Instructions for the task =
Give again, unaltered, the line with "Instruction: Select Luv2RV's" and all lines that follow it in the listing below, minus any pictures.

[[ Data for review open ]]

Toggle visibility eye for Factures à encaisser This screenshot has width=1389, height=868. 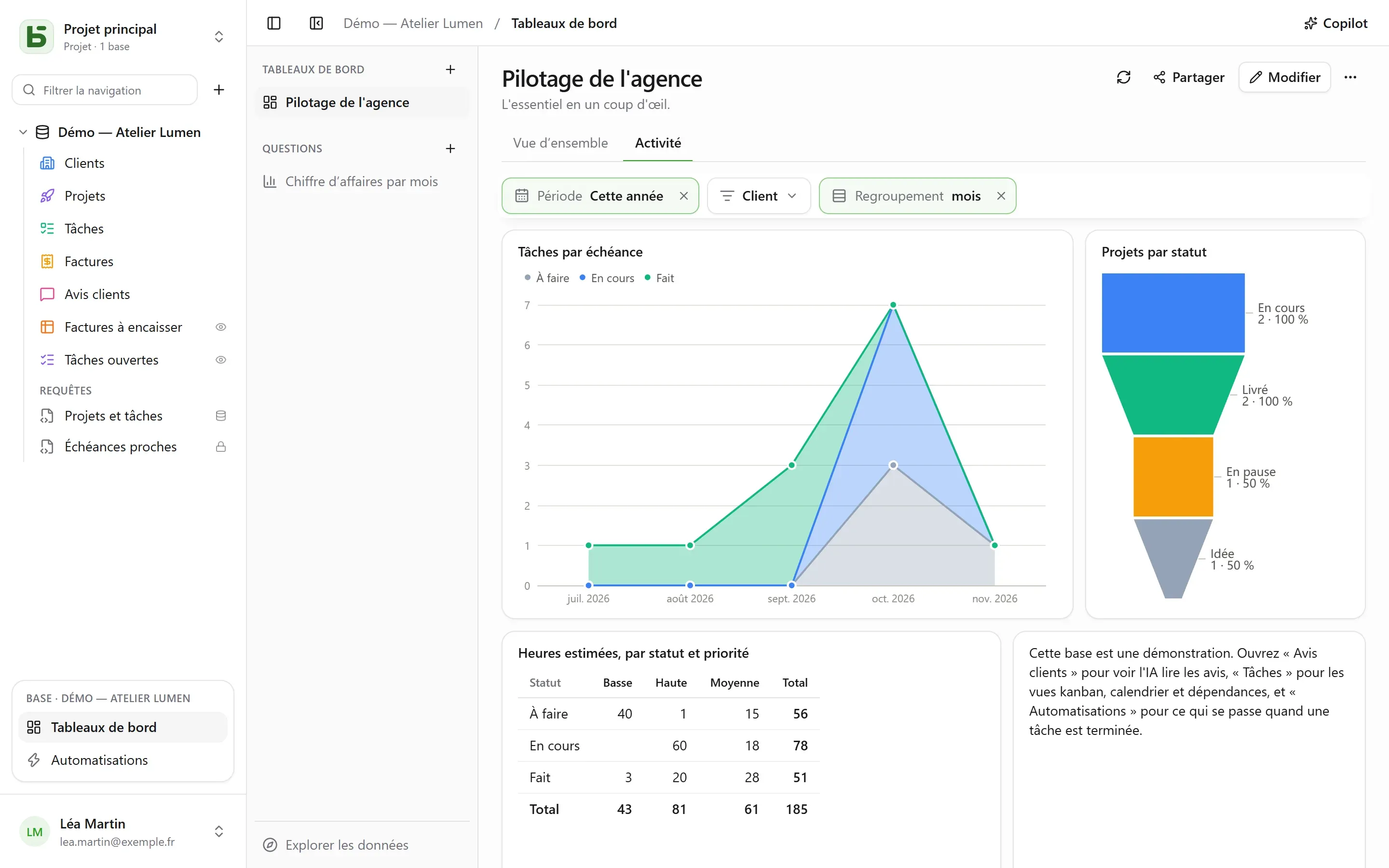220,327
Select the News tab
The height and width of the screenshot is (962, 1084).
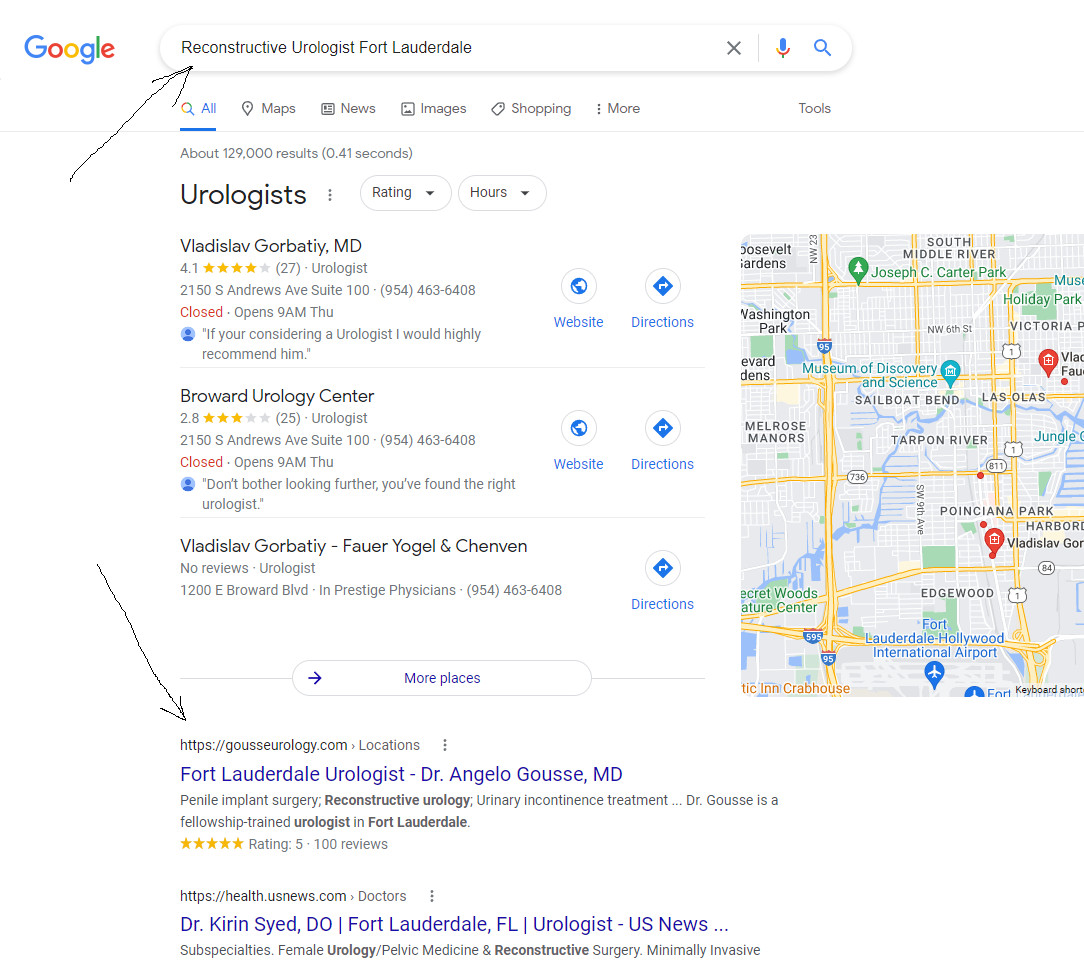coord(348,109)
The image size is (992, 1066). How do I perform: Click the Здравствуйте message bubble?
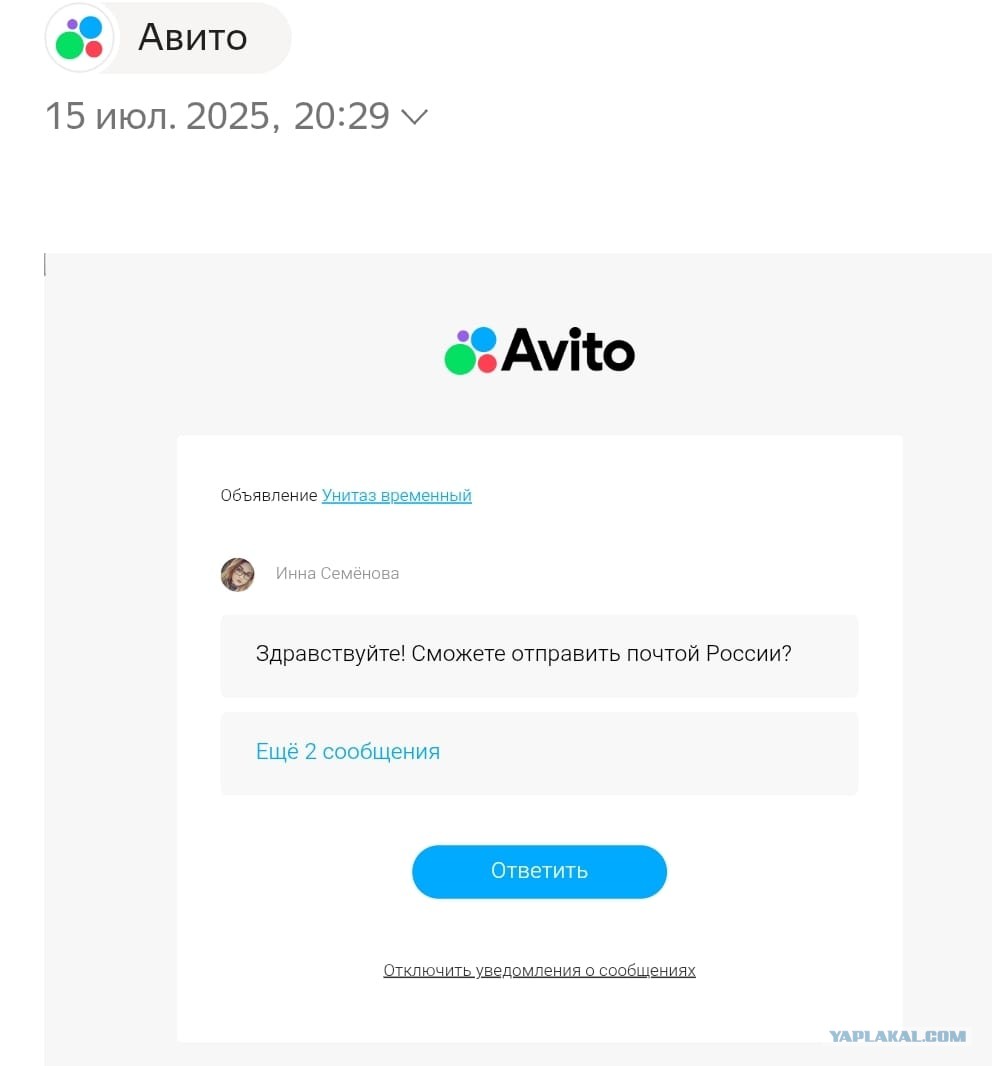click(x=539, y=656)
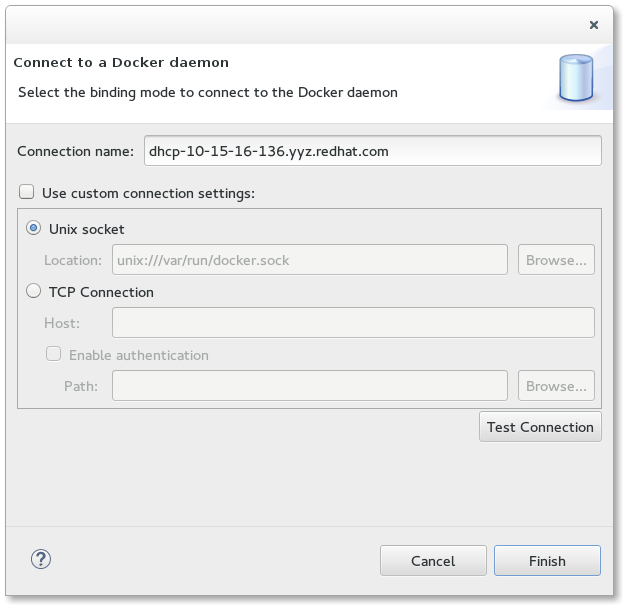Click the Use custom connection settings label

tap(149, 193)
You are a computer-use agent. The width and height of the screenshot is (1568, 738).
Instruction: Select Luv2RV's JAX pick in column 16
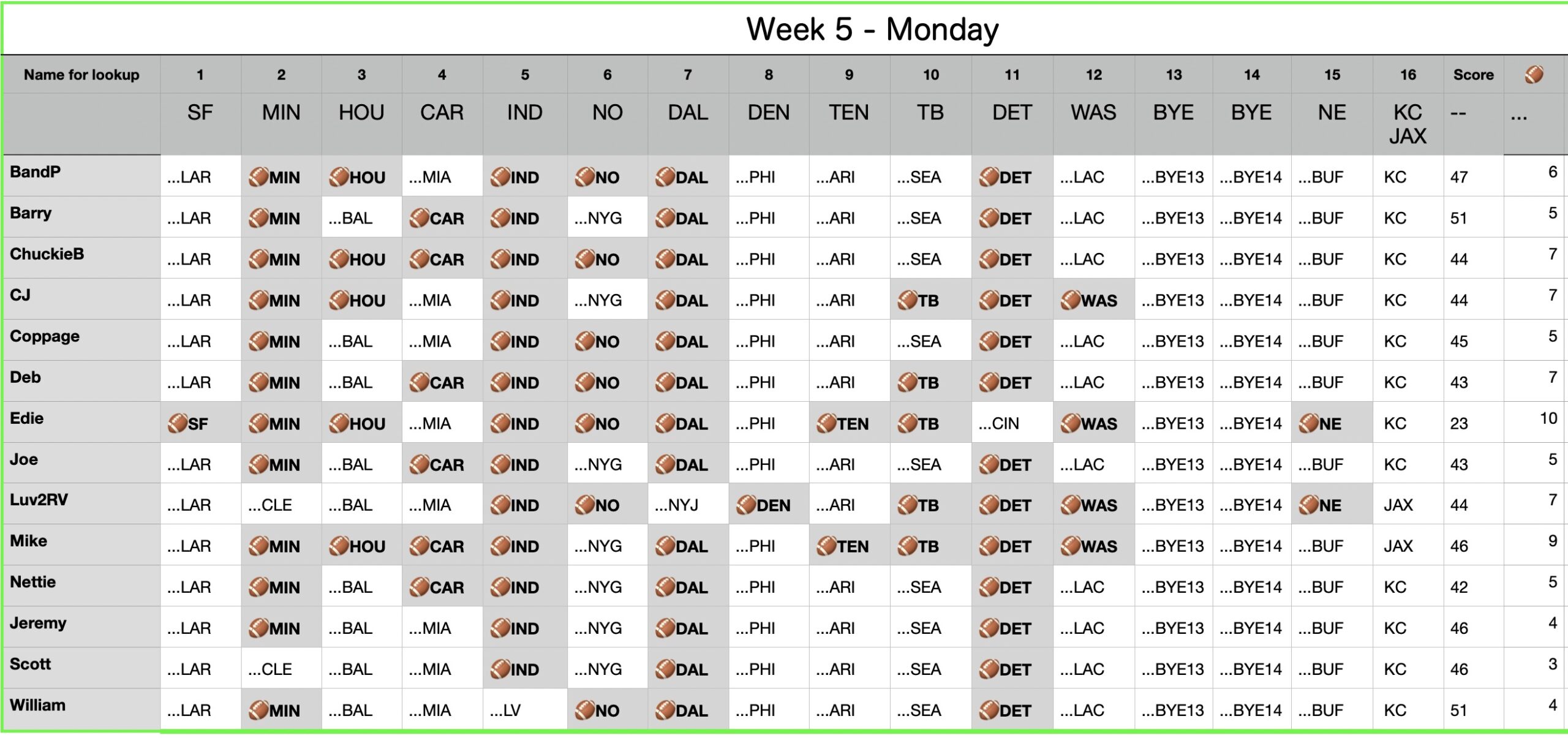1398,505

[[ Data for review closed ]]

Reply =
Instruction: Select Luv2RV's JAX pick in column 16
1398,505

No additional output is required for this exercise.